Requirement -> All the entries that follow are to be returned exactly.

Entries supplied ->

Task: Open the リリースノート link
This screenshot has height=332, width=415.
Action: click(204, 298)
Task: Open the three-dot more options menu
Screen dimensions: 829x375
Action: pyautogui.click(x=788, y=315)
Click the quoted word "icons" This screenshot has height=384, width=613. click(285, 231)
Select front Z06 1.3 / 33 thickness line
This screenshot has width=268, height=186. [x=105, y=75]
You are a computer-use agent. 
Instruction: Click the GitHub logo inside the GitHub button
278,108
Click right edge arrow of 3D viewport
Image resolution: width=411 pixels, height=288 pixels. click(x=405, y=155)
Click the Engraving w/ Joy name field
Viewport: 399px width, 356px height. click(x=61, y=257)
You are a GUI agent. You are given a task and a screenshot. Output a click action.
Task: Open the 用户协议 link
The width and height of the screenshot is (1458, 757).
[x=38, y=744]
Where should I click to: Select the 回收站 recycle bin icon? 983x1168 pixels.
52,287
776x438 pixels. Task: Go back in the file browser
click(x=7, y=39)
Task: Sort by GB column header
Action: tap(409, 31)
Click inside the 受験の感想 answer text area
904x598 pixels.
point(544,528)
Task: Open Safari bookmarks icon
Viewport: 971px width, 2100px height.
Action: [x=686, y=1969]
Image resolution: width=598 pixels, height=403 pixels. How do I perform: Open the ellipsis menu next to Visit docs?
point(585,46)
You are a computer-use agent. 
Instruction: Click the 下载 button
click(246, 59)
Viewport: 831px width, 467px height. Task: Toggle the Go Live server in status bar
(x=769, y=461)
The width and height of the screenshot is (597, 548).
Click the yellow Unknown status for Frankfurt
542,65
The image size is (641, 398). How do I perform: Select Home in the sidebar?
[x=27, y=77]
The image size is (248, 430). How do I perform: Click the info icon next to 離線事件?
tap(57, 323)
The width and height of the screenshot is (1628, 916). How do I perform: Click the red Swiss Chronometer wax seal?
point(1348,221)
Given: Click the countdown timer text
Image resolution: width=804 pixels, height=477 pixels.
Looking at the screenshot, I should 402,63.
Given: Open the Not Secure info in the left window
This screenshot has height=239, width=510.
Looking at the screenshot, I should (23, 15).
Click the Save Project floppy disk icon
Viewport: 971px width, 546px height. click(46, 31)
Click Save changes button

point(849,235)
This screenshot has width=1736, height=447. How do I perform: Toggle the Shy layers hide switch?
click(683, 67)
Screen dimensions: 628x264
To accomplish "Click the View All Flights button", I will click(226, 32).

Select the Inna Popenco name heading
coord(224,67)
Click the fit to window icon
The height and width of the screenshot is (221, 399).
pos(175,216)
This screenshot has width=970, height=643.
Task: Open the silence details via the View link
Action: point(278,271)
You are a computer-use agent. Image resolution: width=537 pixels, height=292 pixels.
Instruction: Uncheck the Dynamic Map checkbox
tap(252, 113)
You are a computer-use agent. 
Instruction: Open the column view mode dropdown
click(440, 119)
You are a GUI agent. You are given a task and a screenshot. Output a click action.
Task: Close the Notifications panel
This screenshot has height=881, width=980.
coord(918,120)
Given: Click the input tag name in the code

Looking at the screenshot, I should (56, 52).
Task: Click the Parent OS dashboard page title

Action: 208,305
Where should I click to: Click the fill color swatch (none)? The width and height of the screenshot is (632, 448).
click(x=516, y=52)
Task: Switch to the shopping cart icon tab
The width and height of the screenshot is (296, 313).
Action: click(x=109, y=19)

Exercise output ->
Task: Open the リリースノート link
This screenshot has height=332, width=415.
Action: click(204, 298)
Task: Open the three-dot more options menu
Screen dimensions: 829x375
Action: pyautogui.click(x=788, y=315)
Click the quoted word "icons" This screenshot has height=384, width=613. click(285, 231)
Select front Z06 1.3 / 33 thickness line
This screenshot has width=268, height=186. [x=105, y=75]
You are a computer-use agent. 
Instruction: Click the GitHub logo inside the GitHub button
278,108
Click right edge arrow of 3D viewport
Image resolution: width=411 pixels, height=288 pixels. click(x=405, y=155)
Click the Engraving w/ Joy name field
Viewport: 399px width, 356px height. click(x=61, y=257)
You are a GUI agent. You are given a task and a screenshot. Output a click action.
Task: Open the 用户协议 link
The width and height of the screenshot is (1458, 757).
[x=38, y=744]
Where should I click to: Select the 回收站 recycle bin icon? 983x1168 pixels.
52,287
776x438 pixels. Task: Go back in the file browser
click(x=7, y=39)
Task: Sort by GB column header
Action: tap(409, 31)
Click inside the 受験の感想 answer text area
904x598 pixels.
point(544,528)
Task: Open Safari bookmarks icon
Viewport: 971px width, 2100px height.
Action: [x=686, y=1969]
Image resolution: width=598 pixels, height=403 pixels. How do I perform: Open the ellipsis menu next to Visit docs?
point(585,46)
You are a computer-use agent. 
Instruction: Click the 下载 button
click(246, 59)
Viewport: 831px width, 467px height. Task: Toggle the Go Live server in status bar
(x=769, y=461)
The width and height of the screenshot is (597, 548).
Click the yellow Unknown status for Frankfurt
542,65
The image size is (641, 398). How do I perform: Select Home in the sidebar?
[x=27, y=77]
The image size is (248, 430). How do I perform: Click the info icon next to 離線事件?
tap(57, 323)
The width and height of the screenshot is (1628, 916). How do I perform: Click the red Swiss Chronometer wax seal?
point(1348,221)
Given: Click the countdown timer text
Image resolution: width=804 pixels, height=477 pixels.
Looking at the screenshot, I should 402,63.
Given: Open the Not Secure info in the left window
This screenshot has height=239, width=510.
Looking at the screenshot, I should (23, 15).
Click the Save Project floppy disk icon
Viewport: 971px width, 546px height. click(46, 31)
Click Save changes button

point(849,235)
This screenshot has width=1736, height=447. How do I perform: Toggle the Shy layers hide switch?
click(683, 67)
Screen dimensions: 628x264
To accomplish "Click the View All Flights button", I will click(226, 32).

Select the Inna Popenco name heading
coord(224,67)
Click the fit to window icon
The height and width of the screenshot is (221, 399).
pos(175,216)
This screenshot has width=970, height=643.
Task: Open the silence details via the View link
Action: point(278,271)
You are a computer-use agent. Image resolution: width=537 pixels, height=292 pixels.
Instruction: Uncheck the Dynamic Map checkbox
tap(252, 113)
You are a computer-use agent. 
Instruction: Open the column view mode dropdown
click(440, 119)
You are a GUI agent. You are given a task and a screenshot. Output a click action.
Task: Close the Notifications panel
This screenshot has height=881, width=980.
coord(918,120)
Given: Click the input tag name in the code

Looking at the screenshot, I should (56, 52).
Task: Click the Parent OS dashboard page title

Action: 208,305
Where should I click to: Click the fill color swatch (none)? The width and height of the screenshot is (632, 448).
click(x=516, y=52)
Task: Switch to the shopping cart icon tab
The width and height of the screenshot is (296, 313).
Action: click(x=109, y=19)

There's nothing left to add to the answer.